**WORK REQUEST:**
Every line containing the string "Select" should be returned from the records.

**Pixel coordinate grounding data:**

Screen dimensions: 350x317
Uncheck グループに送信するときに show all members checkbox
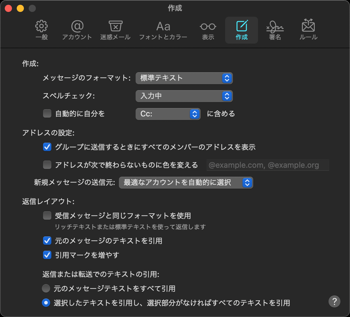(x=47, y=147)
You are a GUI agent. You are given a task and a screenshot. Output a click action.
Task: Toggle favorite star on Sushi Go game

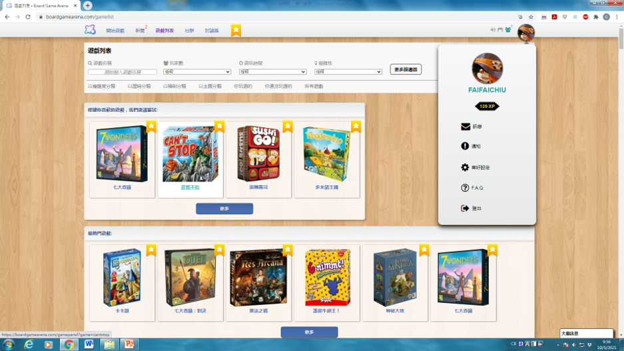(x=288, y=126)
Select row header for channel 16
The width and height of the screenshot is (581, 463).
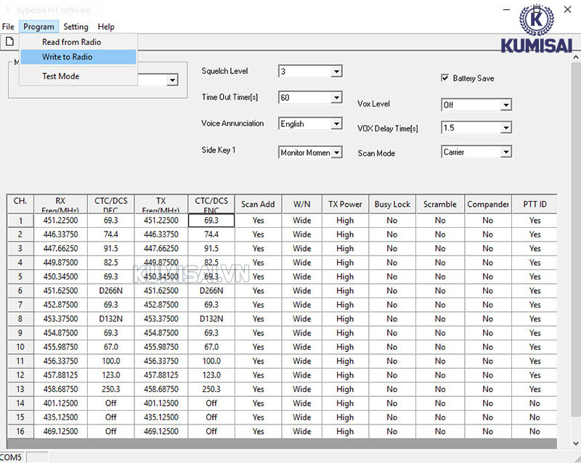(x=20, y=432)
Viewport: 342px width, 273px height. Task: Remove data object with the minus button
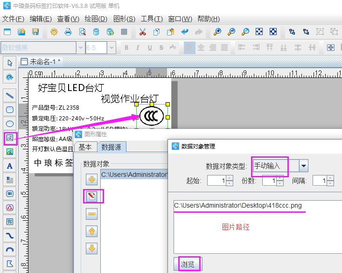[x=92, y=214]
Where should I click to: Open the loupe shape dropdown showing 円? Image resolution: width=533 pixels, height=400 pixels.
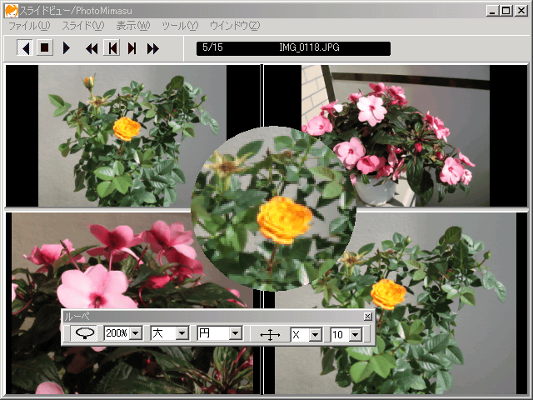(x=235, y=333)
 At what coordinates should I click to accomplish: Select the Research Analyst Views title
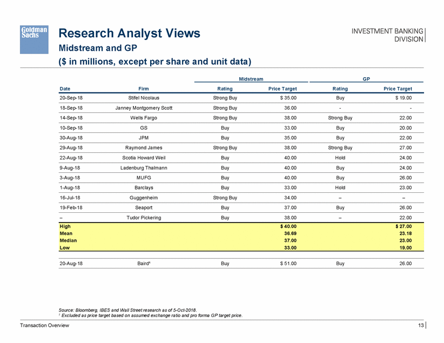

**SOLUTION BELOW:**
Select row header for channel 16
 At what coordinates should I click to accomplish: Select the Research Analyst Views title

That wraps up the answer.